A key characteristic of classic anti-Semitism can be found in the willingness to brand Jews as a collective acting in concert to make some sinister plan reality. As a foreign body pursuing their own goals within society -- goals which will ultimately lead to the destruction of their "host society." Another characteristic is the description of Jews as a rootless, prosperous and cosmopolitan group that doesn't share the values and norms of the majority.

These two anti-Semitic narratives merge when the AfD and its supporters speak of the demographic catastrophe that was allegedly set in motion by left-wing feminism and suddenly realized by massive Arab immigration, all supported by the leftist elites who allegedly know nothing of the norms and values of the real Germans.
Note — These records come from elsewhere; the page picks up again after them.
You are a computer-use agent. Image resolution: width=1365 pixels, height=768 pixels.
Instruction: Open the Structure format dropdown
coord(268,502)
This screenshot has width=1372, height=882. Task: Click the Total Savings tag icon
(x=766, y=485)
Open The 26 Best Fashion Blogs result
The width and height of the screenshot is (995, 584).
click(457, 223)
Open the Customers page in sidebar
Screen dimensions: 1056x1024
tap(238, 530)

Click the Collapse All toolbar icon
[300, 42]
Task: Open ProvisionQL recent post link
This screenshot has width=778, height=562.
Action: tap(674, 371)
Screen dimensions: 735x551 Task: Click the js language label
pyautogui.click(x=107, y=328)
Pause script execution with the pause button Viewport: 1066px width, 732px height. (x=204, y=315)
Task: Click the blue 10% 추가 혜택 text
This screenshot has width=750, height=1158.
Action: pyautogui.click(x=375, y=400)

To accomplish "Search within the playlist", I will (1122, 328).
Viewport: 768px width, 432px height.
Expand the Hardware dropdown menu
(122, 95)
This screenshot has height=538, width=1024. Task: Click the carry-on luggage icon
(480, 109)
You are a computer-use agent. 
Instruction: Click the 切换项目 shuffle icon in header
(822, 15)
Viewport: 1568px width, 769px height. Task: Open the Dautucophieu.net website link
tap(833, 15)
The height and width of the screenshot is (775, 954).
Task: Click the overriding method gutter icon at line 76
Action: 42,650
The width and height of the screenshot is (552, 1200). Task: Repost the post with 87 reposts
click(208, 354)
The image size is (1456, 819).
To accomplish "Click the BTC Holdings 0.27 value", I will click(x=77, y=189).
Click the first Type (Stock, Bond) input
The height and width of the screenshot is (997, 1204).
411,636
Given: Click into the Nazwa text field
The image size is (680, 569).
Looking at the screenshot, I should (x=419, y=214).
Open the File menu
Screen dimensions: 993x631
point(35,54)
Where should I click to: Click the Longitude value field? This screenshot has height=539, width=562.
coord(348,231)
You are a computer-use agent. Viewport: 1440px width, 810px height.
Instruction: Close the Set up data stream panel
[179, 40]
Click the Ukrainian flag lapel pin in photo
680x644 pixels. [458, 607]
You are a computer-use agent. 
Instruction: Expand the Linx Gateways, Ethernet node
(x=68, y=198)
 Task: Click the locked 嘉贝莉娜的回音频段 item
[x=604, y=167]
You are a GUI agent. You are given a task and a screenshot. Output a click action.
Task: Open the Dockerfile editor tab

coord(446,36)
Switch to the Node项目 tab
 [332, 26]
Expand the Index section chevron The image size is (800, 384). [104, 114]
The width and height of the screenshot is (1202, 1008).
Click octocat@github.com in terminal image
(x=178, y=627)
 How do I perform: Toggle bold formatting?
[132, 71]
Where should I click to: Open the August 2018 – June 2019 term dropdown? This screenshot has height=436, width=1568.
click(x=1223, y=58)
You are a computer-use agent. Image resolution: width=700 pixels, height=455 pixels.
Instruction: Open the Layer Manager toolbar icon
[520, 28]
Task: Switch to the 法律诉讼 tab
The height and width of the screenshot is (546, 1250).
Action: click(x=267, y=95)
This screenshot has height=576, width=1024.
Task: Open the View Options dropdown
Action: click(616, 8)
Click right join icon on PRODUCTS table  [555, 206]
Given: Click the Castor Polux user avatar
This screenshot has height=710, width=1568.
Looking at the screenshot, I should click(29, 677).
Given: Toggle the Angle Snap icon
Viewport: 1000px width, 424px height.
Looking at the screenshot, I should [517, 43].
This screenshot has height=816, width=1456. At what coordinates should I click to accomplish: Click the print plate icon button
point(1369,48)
That was pretty much exactly the message of the terrorist in Halle, before he went on to blame everything on the Jews. Today's right-wing populists, of course, aren't nearly that inelegant. They usually leave it to their listeners to draw the appropriate conclusions. The AfD's anti-Semitism no longer needs the Jews. All it needs is the anti-Semitic stereotype.

Hatred of Jews was manifested in a horrific way in Halle this week. But it's not just this crime that should cause concern, there are many smaller signs as well. The growing number of people, for example, who say that it is time for Germany to move on from its past. Or the 45-percent support in Germany for the claim that Jews use the Holocaust for their own benefit. Then there is the vastly exaggerated number of Germans who insist that their ancestors were part of the anti-Nazi resistance. Those are all indications that many Germans have ceased taking an active interest in the anti-Semitic inheritance that led to the catastrophic genocide of the Jews -- if they ever did in the first place. Instead, there is a laughable tendency to pat ourselves on the back for the tremendous effort we as a country have expended in examining that uncomfortable past -- as though we have successfully completed the process and can now use it for bragging rights, just as we do the expensive car we have parked in our garages.

What will remain of this terrible crime in a week or in a month? In the best case scenario, a couple of people might come to the realization that the fight against anti-Semitism requires more than just a visit to a concentration camp memorial site. And recognize that the AfD has long since begun winning support with anti-Semitic rhetorical patterns -- and not just among right-wing extremists. That support, rather, extends deep into what we call the center of society.

Anti-Semitism, like racism, is inside many of us. The point is not to deny it, but to ask ourselves what effect the poison has on us as individuals. To what degree do we understand what is meant when someone speaks of the "Israeli lobby"? How willing are we to ascribe perfidious characteristics to an entire group of people just because others do so?

But perhaps things will take a different turn and once again a favored concept will make its corrosive reappearance. The lone-wolf attacker. One thing, though, is clear: Stephan B. is anything but alone.